Tolstoy addresses himself to what he considered to be the crucial issues in his nation.   A. City vs. Country   Tolstoy is convinced that city "society" will ruin Russia. He feels the backbone of Russia is the rural areas and peasantry. Stiva, therefore, as the personification of urban values is one of the villains in the novel.

Levin, the enlightened landowner, is the hero.   B. The Emancipation of the Serfs   Tolstoy favored the 1861 Emancipation. Before that, Russian peasants were essentially slaves, bound to their landowners, not all of whom, needless to say, treated them with the concern that Levin (and Tolstoy) showed their serfs. When the Czar decreed the serfs free in 1861, the peasants were permitted to own land, to accumulate capital, to employ others, and to form local governing bodies.   C.

Industrialization   The 19th century was a time of rapid industrialization in Europe. Tolstoy (and Levin) concluded--after a tour of Europe--that Russia was not meant to be industrialized, that the "gold-mine" of Russia is in the land, in farming.   Tolstoy held that Europe and Russia were vastly different, not only in terms of their resources, but in temperament, soul, and destiny, as well.   D. The Slavic Question   In 1875 (while Tolstoy was finishing the novel), the Slavs living in the Ottoman Empire revolted against the discrimination they had long suffered. Many Russians favored supporting the Slavs and fought against the Turks.

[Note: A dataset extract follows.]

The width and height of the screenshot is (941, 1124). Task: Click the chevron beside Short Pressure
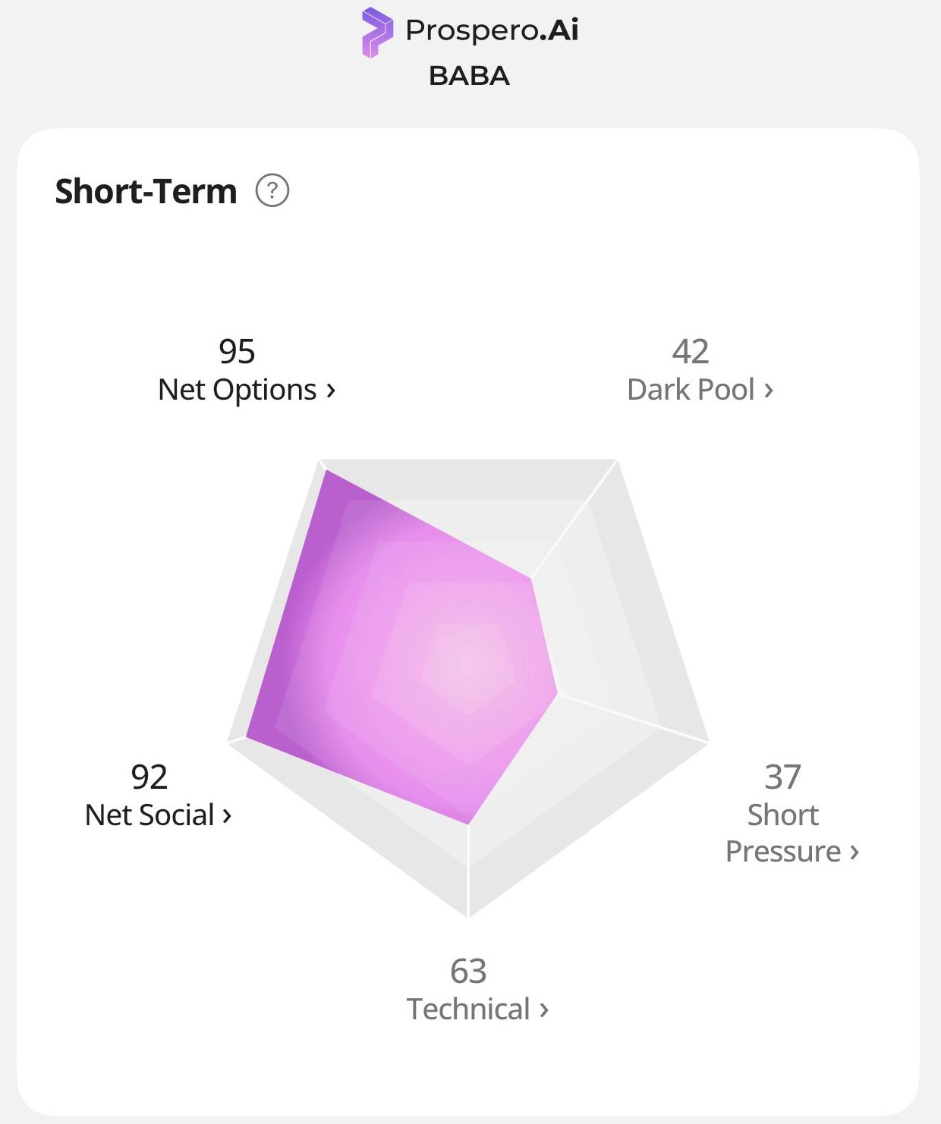click(x=854, y=852)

Stiva and Vronsky support the campaign; Levin does not. Where do you think Tolstoy stood on this question?   6. HARMONY   In Anna Karenina, the only happy characters are those who strike a balance between the various demands made upon them, who manage to resolve conflicts between themselves and those to whom they are close, and between competing ambitions.   Think of Levin, Anna, and Stiva. Which character achieves balance in his life?   7. ANNA AND LEVIN   The title of the novel bears the name of the heroine, but the story belongs equally to the hero.

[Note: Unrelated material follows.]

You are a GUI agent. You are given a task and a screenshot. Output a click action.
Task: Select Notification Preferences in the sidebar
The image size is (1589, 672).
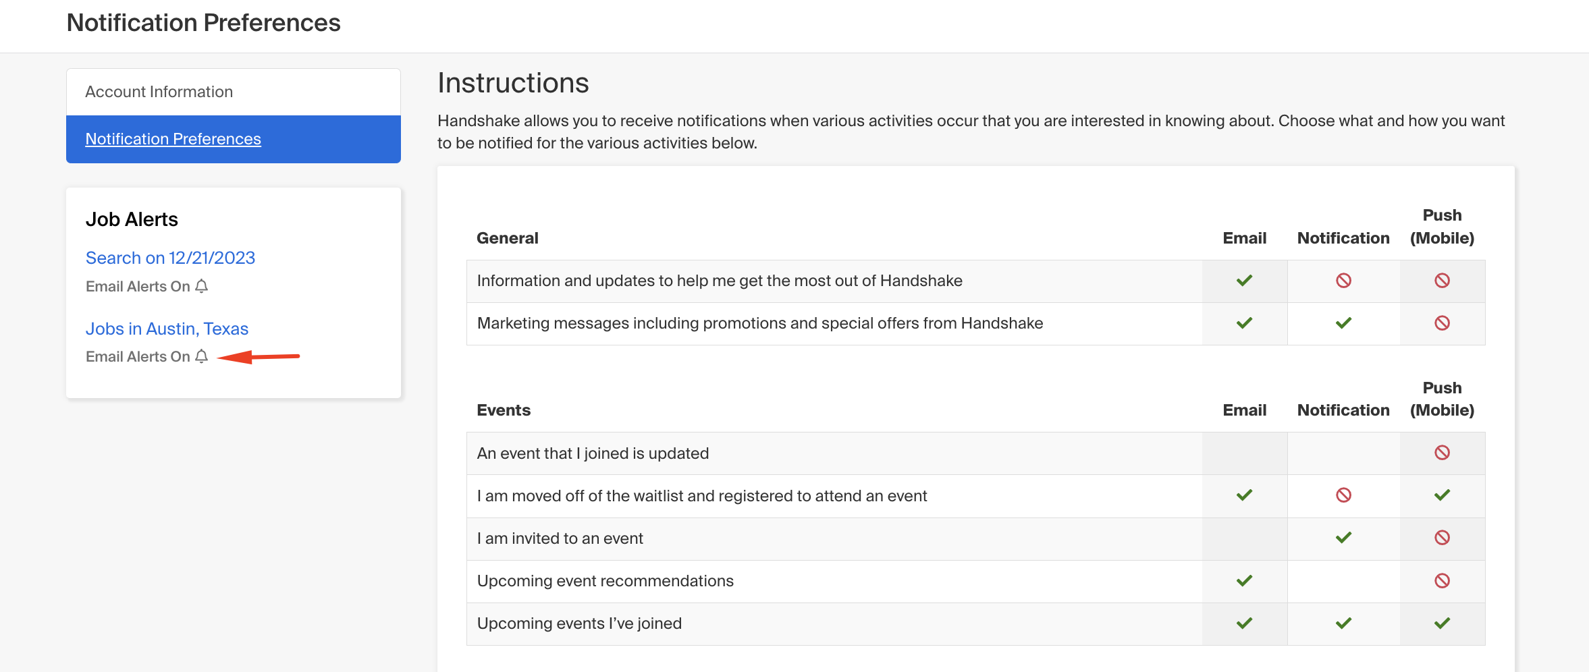click(173, 138)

  Tolstoy compares and contrasts Anna and Levin. Trace the development of these two characters. Think about the ways they are affected by the society in which they live, their goals, and the obstacles they try to overcome.   ^^^^^^^^^^ ANNA KARENINA: STYLE   Henry James (whose novels are models of structural clarity and symmetry) once referred to Tolstoy's War and Peace as a "loose and baggy monster." He might have said the same about Anna Karenina, which, like War and Peace, is an epic, a sweeping story on a grand scale. On the other hand, Anna Karenina is more compact than War and Peace, and might be said to be a psychological rather than a historical epic.

It's easy to imagine Tolstoy thinking of his novels much the way he thought of Russia--as territories so vast their boundaries are out of sight.   Tolstoy's epics are extremely realistic. They are filled with precise physical details intended to convey to you an idea, a mood, a feeling. Every time Karenin cracks his knuckles, for example, you know he is nervous. When Anna screws up her eyes, you know she is straining to see, trying to understand what is happening either in front of or inside her. Kitty's "truthful eyes" are a window to her undeceiving nature.

And Stiva's frequent playing with his whiskers is an indication of his vanity and self-centeredness.   Tolstoy's set pieces--minutely rendered, theatrically staged sequences--by themselves would have guaranteed him a permanent place in literature. Not only does he give you an indelible picture of a specific incident but he intertwines the advancement of plot, the development of character, and the elaboration of major themes. Notable set pieces in Anna Karenina include Kitty and Levin's wedding, the steeplechase, the harvest, and the hunt.   Symbolism and foreshadowing are also important techniques; Tolstoy often uses them together. A symbol is something that stands for something else.

Tolstoy often uses a stormy sky to symbolize--or represent--the turmoil in Levin's soul. One event is said to foreshadow another if it gives a hint of what is to happen later. For example, Vronsky's killing his horse in the steeplechase foreshadows his responsibility in Anna's death later on. It also symbolizes Vronsky's careless egotism. The train station is a symbol of disaster. Anna's recurring dream set in a train station foretells--or foreshadows--that she will die in such a place.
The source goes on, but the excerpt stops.